*GIVEN REQUEST*. Carry on the passage about debt and the economy of the Middle Ages, picking up right after its final sentence.

The “decline” of empires is usually thought of as a descent from civilization into a “dark ages” but the truth is the reverse for most of our species. Life for serfs in the Middle Ages wasn’t peachy, but it was positively luxurious compared with the lives of slaves, debt-bondsmen, or war-captives during imperial times. The demands of a feudal lord may have been onerous, but they were mild compared with the demands of maintaining a Roman or Chinese city. Urban areas declined because the military apparatus for extracting resources from the countryside no longer existed.

The Middle Ages also meant the return to prominence of a credit economy. As previously discussed barter isn’t really what happens in the absence of coinage. After the Roman Empire dissolved and coins were no longer being minted, trade continued being calculated in the familiar units. Money just became virtual again. Coins, after all, are principally useful to governments as a tool for creating markets through taxation, and bullion is really a military tool.

One fascinating aspect of the economic changes of the Middle Ages was the vociferous opposition to usury, often regarded as the worst of all evils. In many ways the critique of the Axial Age religions of the greed and violence of empire became the normative position of the Middle Ages. It could be said that in Europe, for example, the Church played a role in destabilizing the Roman Empire with economic criticism, and when the Church became the new institutional stabilizer the role it took was partly about guarding against a return to Roman decadence.

This really goes against the narrative we are usually taught about this period of history. We are usually taught that things got worse for everyone in the Middle Ages and that the Church mainly clung to the vestiges of Roman power and prestige. We are used, for example, to hearing a lot of criticism of extravagance in Church architecture. But one thing that the Church was doing was removing bullion from the market to guard against usury. Gold in Cathedrals is gold that is not circulating and building interest. When people donated precious metals to the Church they were, in part, attempting to live out the command to store up wealth in heaven, rather than on earth. In return, the Church ensured that usury and debt-bondage remained strictly forbidden. A serf may have owed their fealty to their lord, but they were not their lord’s property. The lord couldn’t sink them into debt and then sell them to a neighboring lord.
Debt: The Middle Ages (Two Friars and a Fool)

This coincided with a period of benign climate, the Medieval Warm Period. This, along with a series of technological innovations (the horse-driven plow, the waterwheel, three-field crop rotation, horseshoes) brought about a population increase. Europe began to clear the forests of the East. Eventually, famine and plague would strike in the 1300's, wiping out perhaps a third or more of Europe's population.
The decrease in expansion rising from the growth of economic institutionalization was accelerated by a number of other factors. One of these was a fall of prices after 1300, accompanied, within a half century, by a scarcity of labor. The fall of prices probably began with the decrease in demand arising from institutionalization, but it was greatly accelerated by the scarcity of bullion.

*PROVIDED MATERIAL*.
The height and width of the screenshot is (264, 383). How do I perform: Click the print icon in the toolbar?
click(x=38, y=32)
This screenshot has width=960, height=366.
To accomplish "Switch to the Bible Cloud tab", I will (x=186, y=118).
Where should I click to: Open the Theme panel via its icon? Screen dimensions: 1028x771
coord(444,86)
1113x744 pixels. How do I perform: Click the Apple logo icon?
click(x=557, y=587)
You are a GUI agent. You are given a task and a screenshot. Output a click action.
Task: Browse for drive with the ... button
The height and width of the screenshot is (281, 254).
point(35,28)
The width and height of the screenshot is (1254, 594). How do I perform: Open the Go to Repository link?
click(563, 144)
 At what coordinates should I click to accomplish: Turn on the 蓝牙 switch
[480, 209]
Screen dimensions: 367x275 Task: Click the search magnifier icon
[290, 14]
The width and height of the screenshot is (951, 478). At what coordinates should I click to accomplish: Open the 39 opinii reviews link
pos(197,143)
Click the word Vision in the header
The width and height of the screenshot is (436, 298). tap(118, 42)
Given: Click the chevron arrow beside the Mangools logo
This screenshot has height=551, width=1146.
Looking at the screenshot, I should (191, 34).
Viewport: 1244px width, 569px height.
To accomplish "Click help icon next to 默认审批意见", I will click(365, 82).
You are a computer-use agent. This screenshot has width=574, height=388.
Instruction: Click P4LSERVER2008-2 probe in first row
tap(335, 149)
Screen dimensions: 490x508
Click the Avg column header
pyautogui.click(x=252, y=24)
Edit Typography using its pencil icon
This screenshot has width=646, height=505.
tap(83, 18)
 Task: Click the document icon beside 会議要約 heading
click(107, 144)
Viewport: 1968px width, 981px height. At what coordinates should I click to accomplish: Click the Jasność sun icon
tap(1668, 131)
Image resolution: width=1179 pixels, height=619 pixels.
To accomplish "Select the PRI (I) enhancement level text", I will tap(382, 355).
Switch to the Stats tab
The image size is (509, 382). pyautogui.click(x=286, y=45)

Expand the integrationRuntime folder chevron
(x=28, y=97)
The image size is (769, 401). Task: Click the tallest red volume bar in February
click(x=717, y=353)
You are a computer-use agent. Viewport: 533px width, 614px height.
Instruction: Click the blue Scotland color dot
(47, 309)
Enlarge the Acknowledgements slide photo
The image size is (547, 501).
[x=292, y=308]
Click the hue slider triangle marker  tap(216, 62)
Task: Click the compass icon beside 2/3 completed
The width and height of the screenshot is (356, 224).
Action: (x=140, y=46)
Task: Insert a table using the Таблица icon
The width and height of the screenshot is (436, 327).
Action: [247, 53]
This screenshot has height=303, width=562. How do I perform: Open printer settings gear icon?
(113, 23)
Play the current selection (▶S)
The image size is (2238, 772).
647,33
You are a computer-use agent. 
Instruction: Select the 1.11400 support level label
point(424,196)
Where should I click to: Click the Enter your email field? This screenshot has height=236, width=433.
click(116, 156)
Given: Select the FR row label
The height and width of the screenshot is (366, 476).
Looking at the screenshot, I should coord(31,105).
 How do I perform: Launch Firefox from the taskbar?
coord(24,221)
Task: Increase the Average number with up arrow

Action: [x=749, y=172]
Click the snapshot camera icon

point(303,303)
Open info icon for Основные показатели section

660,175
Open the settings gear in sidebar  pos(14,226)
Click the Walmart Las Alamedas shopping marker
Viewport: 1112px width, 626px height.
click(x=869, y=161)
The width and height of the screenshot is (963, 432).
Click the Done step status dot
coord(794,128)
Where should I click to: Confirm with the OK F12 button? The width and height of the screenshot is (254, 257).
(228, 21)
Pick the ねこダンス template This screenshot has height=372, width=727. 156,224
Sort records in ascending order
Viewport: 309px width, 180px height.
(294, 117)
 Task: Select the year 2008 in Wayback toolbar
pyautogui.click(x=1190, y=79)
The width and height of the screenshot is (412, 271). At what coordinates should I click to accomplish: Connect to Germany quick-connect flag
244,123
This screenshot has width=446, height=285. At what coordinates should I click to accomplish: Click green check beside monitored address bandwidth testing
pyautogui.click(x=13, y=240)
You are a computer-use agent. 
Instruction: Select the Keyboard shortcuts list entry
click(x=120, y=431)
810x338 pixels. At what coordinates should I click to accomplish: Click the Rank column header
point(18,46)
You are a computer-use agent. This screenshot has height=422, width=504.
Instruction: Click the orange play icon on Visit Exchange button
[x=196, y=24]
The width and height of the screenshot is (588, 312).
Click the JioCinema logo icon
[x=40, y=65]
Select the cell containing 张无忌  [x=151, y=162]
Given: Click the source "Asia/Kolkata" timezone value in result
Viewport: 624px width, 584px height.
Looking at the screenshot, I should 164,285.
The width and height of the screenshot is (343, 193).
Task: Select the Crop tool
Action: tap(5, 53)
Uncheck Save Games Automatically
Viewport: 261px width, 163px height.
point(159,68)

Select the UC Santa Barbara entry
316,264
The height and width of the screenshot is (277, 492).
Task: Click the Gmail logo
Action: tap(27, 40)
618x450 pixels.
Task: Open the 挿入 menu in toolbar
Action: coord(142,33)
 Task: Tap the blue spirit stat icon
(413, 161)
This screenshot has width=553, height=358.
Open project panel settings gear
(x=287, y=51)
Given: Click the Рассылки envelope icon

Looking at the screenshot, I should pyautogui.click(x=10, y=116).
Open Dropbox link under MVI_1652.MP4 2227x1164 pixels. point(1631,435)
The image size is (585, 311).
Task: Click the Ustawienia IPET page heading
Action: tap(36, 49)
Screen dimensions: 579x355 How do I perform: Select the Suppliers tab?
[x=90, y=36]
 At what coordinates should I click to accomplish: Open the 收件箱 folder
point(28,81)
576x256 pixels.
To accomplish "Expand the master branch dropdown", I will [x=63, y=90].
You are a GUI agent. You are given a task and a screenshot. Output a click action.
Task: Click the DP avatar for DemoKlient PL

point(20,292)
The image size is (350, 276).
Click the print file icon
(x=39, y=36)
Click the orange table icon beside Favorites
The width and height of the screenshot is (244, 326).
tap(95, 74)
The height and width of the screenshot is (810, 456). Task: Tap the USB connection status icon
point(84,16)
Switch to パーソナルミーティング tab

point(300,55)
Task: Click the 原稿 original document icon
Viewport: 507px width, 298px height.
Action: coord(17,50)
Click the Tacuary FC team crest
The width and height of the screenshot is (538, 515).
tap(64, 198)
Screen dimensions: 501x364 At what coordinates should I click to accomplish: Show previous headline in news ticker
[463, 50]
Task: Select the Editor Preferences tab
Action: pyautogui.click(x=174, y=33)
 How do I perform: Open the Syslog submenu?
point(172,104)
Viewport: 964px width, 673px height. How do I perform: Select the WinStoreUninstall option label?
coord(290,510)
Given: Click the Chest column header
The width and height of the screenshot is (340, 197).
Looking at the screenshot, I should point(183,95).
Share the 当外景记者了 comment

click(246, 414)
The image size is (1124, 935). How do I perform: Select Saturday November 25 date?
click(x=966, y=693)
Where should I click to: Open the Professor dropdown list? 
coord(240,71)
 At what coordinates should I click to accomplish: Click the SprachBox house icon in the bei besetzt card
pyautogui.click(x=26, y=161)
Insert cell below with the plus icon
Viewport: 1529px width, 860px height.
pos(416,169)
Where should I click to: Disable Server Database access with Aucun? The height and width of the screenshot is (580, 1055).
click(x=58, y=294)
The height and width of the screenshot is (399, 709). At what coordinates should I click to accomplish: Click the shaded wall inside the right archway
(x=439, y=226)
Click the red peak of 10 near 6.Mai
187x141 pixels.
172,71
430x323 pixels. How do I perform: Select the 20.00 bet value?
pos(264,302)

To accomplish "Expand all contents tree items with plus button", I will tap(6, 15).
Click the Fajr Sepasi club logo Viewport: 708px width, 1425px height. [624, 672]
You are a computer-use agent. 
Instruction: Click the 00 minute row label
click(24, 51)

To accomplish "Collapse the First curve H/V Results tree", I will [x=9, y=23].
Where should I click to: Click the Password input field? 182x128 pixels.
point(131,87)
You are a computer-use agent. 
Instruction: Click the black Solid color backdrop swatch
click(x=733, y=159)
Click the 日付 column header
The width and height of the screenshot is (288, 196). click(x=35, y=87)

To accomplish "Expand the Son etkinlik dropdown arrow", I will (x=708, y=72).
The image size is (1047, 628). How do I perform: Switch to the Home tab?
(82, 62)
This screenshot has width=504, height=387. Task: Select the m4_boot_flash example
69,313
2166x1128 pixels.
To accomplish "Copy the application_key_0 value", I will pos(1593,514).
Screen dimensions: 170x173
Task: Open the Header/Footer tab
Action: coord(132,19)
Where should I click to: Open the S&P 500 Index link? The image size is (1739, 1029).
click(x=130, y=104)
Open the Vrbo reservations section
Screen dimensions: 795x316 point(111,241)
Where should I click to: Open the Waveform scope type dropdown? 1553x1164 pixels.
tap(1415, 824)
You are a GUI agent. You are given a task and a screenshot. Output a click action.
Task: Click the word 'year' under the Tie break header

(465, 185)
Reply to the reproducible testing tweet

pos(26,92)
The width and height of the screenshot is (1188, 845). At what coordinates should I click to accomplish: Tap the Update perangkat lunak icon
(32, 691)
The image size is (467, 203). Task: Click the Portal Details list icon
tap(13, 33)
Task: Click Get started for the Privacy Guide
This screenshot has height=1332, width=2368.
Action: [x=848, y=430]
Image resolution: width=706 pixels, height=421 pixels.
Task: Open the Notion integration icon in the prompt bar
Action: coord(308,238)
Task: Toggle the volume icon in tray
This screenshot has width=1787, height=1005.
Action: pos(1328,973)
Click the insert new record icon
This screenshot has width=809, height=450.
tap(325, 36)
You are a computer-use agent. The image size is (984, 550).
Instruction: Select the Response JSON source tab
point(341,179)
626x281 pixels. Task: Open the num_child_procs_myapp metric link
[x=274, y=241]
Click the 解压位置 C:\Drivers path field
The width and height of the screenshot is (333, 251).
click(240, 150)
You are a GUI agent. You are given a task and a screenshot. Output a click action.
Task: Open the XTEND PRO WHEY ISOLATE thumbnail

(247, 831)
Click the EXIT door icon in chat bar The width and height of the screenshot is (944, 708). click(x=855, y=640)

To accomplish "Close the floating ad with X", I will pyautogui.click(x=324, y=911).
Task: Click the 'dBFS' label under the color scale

*TASK RESULT*.
By the year 1300 the accessible silver mines and scanty gold reserves of Europe had been systematically exploited for about four centuries and most of the easily obtained bullion had been extracted. Mines were becoming exhausted or were going deeper than could be operated by the available technology. The problem of keeping water out of the deeper mines was rapidly becoming insoluble. The ordinary lift pumps known at the time would not take water higher than about thirty feet, since they worked by air pressure, so that depths greater than this had to be pumped out in multiple stages. Problems of ventilation and of removing ores were also rising rapidly. As a consequence, after about 1320 the annual increase in the bullion supply and thus the increase in the volume of money were less than the increase in the production of goods, and the long rise in prices was reversed. Costs, particularly wages, did not fall so rapidly as prices, with the result that profit margins (price minus costs) were reduced or wiped out completely. This discouraged production. 
The situation was alleviated for a short time just at the middle of the fourteenth century because the outbreak of the Hundred Years' War in 1338 helped to strengthen prices, but profit margins hardly benefited at all, because the shortage of labor resulting form the Black Death after 1348 raised wages. Even today, when wages constitute a smaller production of total costs, nothing will curtail production faster or more completely than rising wages at a time of falling prices. One rather paradoxical consequence of this situation was that incomes were distributed somewhat more equitably, and the standard of poorer groups frequently improved in spite of the general economic decline. This meant that aggregate incomes as a whole, were decreasing, but the share of total income going to the working people was rising and the share of the upper classes was falling quite rapidly.
Caroll Quigley, The Evolution of Civilizations, pp. 364-365

In other words, credit money along with a scarcity of labor caused a more equal society and higher living standards for the average person. We even see health measures improve for the poorest survivors during this time.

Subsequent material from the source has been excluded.